Collaborate Aith AU To Scale Through Coronavirus Crisis – MD LADOL Advises
The Managing Director of LADOL Free Zone (LADOL) Dr Amy Jadesimi called for a collaborative effort in the fight against the spread of Coronavirus across the countries of the world. Adding that working with other African countries can help in winning the battle against COVID-19 pandemic.
Dr Jadesimi, a Supergroup founding member of the African Influencers for Development Initiative (AIDI), a coalition set up with the United Nations Development Programme (UNDP) disclosed recently.
African Influencers for Development Initiative is a coalition of current and future development champions in African business, academia and the arts, supported by the UNDP, focuses on co-discovering and co-implementing innovative solutions for some of Africa’s biggest challenges
She said, “Working with the African Union, AU and or otherwise collaborating with other African countries will help us get through this crisis. We should help our smaller neighbours, both because this is the right thing to do morally but also because from an epidemiological perspective, if we don’t eradicate this virus or the threat it poses, every country in Africa remain at risk.”
“The economic ramifications may be as devastating for us as the health crisis, which is why the Government’s quick action in setting up funds to protect SMEs and Nigerian jobs is very reassuring.”

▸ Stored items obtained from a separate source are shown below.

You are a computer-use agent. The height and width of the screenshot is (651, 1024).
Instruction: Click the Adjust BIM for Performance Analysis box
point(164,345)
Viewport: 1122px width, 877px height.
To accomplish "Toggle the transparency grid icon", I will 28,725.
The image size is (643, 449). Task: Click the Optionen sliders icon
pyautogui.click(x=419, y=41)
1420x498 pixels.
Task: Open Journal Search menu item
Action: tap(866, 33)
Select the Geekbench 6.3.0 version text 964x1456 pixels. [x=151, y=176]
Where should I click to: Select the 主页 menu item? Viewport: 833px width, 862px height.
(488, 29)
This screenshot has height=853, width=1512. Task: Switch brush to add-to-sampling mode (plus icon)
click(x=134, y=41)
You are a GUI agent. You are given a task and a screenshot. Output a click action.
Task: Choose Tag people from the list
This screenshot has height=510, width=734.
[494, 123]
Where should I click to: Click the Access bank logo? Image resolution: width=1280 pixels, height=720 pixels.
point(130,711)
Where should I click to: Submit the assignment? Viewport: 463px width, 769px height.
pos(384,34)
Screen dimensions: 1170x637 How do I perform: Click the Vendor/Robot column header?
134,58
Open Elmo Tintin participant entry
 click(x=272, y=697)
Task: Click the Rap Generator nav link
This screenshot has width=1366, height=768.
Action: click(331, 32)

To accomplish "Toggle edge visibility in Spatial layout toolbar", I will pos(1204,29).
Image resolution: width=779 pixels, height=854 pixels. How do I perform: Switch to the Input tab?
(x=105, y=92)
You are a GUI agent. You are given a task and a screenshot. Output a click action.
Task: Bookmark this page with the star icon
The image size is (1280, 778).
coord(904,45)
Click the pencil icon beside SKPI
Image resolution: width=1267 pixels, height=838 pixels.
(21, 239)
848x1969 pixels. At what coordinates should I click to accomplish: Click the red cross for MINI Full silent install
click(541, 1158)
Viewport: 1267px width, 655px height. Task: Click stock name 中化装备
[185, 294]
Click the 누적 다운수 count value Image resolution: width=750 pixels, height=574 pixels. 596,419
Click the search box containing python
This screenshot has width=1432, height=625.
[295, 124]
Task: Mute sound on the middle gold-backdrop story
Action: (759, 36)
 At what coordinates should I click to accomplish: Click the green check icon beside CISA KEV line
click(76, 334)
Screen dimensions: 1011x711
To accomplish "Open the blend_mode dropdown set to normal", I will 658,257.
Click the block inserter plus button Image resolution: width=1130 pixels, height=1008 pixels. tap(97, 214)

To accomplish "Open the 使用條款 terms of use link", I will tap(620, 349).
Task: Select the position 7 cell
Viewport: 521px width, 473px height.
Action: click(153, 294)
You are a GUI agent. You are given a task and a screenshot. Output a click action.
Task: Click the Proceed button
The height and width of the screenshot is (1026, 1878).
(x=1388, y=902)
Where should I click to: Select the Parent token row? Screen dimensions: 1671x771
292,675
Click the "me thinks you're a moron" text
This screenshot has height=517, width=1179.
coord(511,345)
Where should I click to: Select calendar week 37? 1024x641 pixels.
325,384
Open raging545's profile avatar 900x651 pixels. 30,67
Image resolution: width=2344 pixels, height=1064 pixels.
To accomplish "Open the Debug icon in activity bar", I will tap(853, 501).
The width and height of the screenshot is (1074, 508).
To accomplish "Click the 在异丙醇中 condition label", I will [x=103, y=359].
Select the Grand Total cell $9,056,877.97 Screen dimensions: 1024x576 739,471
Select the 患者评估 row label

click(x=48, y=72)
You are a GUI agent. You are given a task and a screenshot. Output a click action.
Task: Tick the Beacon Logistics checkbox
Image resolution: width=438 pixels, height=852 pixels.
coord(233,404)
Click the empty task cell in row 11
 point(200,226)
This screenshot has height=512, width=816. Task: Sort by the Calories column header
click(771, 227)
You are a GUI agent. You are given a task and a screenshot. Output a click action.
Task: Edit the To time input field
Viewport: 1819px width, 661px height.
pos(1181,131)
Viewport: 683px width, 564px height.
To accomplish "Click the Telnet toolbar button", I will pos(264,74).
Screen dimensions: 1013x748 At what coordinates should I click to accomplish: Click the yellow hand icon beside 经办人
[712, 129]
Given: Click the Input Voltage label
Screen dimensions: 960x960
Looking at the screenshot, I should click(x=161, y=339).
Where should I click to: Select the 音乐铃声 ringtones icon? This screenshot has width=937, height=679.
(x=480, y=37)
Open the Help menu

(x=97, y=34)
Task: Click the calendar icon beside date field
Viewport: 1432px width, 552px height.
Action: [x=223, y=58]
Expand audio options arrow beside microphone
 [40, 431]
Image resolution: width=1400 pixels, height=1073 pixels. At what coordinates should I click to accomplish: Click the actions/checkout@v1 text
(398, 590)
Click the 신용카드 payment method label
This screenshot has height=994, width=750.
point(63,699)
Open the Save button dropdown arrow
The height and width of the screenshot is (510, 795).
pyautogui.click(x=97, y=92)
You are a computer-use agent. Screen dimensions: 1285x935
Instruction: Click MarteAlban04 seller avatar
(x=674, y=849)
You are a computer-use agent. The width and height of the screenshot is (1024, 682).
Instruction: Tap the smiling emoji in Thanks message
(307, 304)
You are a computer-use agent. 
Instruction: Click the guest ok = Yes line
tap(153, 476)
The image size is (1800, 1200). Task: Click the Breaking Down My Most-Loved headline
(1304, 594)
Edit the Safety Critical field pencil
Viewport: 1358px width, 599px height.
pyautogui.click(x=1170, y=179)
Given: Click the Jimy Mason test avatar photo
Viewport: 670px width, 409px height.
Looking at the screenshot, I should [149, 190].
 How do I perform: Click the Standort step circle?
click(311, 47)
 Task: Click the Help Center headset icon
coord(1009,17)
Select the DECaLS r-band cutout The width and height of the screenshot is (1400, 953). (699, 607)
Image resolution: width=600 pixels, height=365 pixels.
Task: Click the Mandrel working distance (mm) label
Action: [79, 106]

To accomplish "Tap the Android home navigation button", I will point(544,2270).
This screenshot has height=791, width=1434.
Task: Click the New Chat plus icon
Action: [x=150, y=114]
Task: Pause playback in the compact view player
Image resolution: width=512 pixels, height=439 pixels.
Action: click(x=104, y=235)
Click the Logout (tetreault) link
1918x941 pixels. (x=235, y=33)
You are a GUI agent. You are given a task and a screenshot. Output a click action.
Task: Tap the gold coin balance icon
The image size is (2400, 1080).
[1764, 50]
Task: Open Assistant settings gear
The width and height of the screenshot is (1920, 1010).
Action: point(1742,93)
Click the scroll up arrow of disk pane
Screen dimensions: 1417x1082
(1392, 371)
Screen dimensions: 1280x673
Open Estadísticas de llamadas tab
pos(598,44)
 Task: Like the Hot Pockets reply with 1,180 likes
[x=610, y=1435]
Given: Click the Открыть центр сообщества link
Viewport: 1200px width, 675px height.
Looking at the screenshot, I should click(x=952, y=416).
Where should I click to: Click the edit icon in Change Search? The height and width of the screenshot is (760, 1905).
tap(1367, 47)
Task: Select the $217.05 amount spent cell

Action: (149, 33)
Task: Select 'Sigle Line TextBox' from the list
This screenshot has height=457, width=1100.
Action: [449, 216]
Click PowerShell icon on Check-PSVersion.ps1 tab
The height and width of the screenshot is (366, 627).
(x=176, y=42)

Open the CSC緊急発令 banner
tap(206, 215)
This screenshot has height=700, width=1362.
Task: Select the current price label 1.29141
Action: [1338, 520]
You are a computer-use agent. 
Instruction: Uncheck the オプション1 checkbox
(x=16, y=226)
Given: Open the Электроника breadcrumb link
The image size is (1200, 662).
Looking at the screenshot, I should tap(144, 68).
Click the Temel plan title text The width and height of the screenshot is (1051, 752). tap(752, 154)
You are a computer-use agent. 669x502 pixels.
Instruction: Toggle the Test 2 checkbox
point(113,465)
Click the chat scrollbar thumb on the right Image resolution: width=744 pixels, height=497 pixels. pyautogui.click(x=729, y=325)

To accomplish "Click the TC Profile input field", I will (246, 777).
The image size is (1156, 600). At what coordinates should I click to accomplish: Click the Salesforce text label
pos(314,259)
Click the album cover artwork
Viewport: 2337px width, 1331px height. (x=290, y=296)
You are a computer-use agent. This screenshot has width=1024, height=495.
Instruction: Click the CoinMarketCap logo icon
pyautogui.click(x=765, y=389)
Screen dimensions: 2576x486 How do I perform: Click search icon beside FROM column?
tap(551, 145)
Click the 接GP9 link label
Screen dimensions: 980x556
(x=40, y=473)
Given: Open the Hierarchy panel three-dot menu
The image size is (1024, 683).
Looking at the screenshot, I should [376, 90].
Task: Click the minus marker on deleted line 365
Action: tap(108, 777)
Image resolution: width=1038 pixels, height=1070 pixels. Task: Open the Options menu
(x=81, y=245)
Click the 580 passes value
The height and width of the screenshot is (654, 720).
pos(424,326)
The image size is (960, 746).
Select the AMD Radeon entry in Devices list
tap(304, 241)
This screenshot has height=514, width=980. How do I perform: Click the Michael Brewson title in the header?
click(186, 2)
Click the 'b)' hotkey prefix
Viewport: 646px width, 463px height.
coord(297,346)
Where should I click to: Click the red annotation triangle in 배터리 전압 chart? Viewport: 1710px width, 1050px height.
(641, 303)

LADOL’s MD further said that working with the AU will also enable the coming together of the best minds on the continent to work together to come up with the solutions Africa needs in the short, medium and long-term.
She said “We could also collectively bargain for the materials, equipment and machinery we need and disseminate the same across the continent. Negotiating as the AU or a regional collective would greatly strengthen our ability to purchase the right preventatives such as sanitizers, gloves, face masks and even test kits.”
Adding that Africa could as well manufacture the machinery and equipment needed for treatment.
“In fact, some materials and equipment can be manufactured locally today in African countries which will be easier for us to purchase and learn from, to increase our local manufacturing capabilities.”
“I often say to people that being a Nigerian is what maintains my faith in humanity and times like this really reinforce that belief – despite the fear, the challenges and the uncertainty we are coming together as a nation and supporting each other through this,” she said.
Jadesimi believes that Nigeria as the most populous nation in Africa has unique challenges, responsibilities and opportunities.
She commended the Federal and state governments for rising and acting far quicker than some western governments to the challenge of COVID-19.